● Exercices
[a] Selon le texte sur la famille Château, en quelle année Henri Château achète-t-il la boucherie de Maxime Leroux ?
[b] Recopiez le passage du texte sur la famille Château en commençant à "Henri se marie" et en terminant à "né en 1926.", mais en remplaçant "quatre fils" par "quatre enfants".

● Texte proposé
□ □ □ □ □
La vie de Château à Cour-Cheverny

La famille Château, bouchers à Cour-Cheverny
Boucher de père en fils…
Henri Château est né le 6 juillet 1888 à Vicqsur- Nahon dans l’Indre. Il travaillera chez son père, Georges Dieudonné, boucher dans ce village. Des documents généalogiques mentionnent un membre de la famille Château boucher en 1831, et d’autres indiquent pour Georges la profession de « sabotier puis charcutier ». On ignore quand Georges (1848- 1915) a cessé son activité, mais on croit savoir que la boucherie sera ensuite tenue par son fils Julien Romain, puis plus tard par sa petite fille Jeanne qui épousera en 1925 un des employés de la boucherie, Louis Henri Boucher (eh oui ! ça ne s’invente pas…).Quitte à sortir du cadre habituel de nos deux communes, nous ne résistons pas au plaisir de partager une information du même genre… : en rédigeant cet article, nous avons appris qu’à Contres, dans les années soixante, M. Isidore Cotellette tenait un « commerce de gros bestiaux » (Réf . Société.com). On apprend également que cette correspondance entre nom de famille et métier s’appelle un aptonyme…

Mais revenons à nos moutons
N’ayant semble-t-il pas eu la possibilité de reprendre le commerce paternel tenu par son frère, Henri Château cherche donc à s’établir ailleurs. Un autre de ses frères, Amédée, était boucher à Chitenay. C’est ainsi qu’Henri a dû connaître notre région, et qu’il achètera en 1913 la boucherie de Maxime Leroux, située rue Nationale à Cour-Cheverny. Celui-ci prend alors sa retraite et acquiert la maison située un peu plus bas dans la même rue, où habitera plus tard sa fille Rolande, épouse de Fernand Brunet qui fut maire de la commune de 1953 à 1970.

La famille Château, bouchers à Cour-Cheverny
Mais Henri n’exercera son métier que quelques mois dans sa boucherie courchoise, car il est mobilisé le 3 août 1914 pour la guerre contre l’Allemagne. Il avait auparavant participé à des campagnes militaires en Algérie et au Maroc de 1909 à 1911. Démobilisé le 12 juillet 1919, c’est seulement à partir de cette date qu’il pourra exercer son métier de boucher à Cour-Cheverny, après plus de sept années passées dans l’armée

La boucherie Château s’installe à Cour- Cheverny pour de longues années...
Henri se marie en 1919 avec Marcelle Léon et le couple aura quatre fils : René, né en 1921 et mort en bas âge, Jean, né en 1922, un autre René né en 1924, Georges (dit Jojo) né en 1926.
□ □ □ □ □
(Données des cibles de clic)

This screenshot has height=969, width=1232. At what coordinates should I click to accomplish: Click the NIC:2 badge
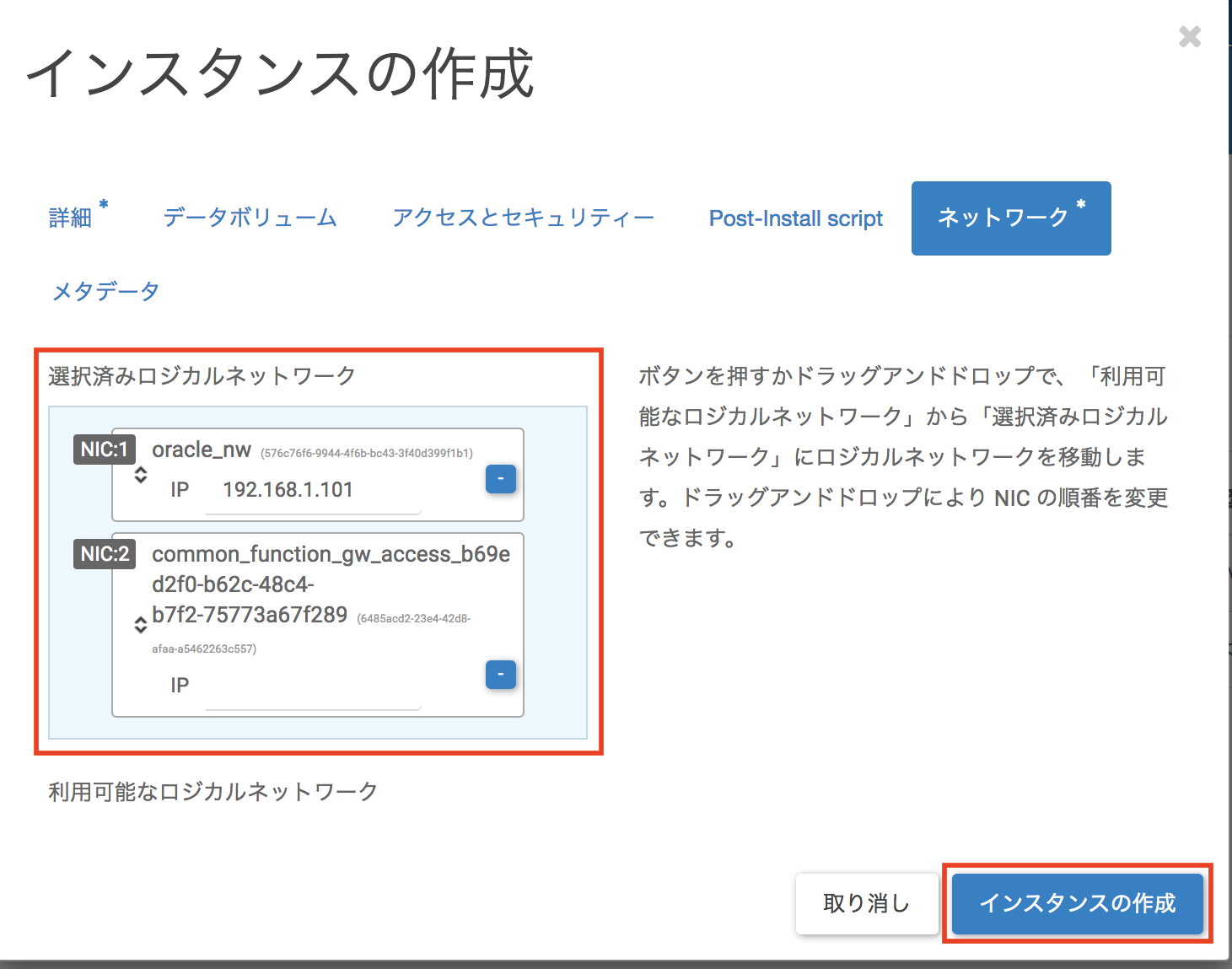[105, 554]
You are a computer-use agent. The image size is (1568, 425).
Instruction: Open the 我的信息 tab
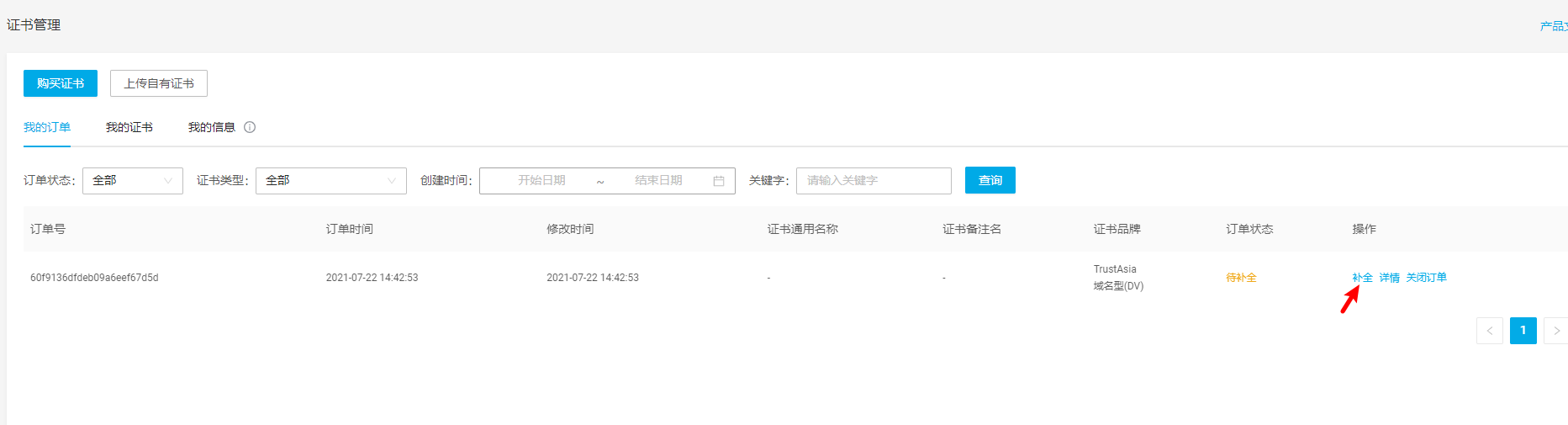point(211,127)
□ □ □ □ □
● Réponses
[a] En 1913.

[b]
Henri se marie en 1919 avec Marcelle Léon et le couple aura quatre enfants : René, né en 1921 et mort en bas âge, Jean, né en 1922, un autre René né en 1924, Georges (dit Jojo) né en 1926.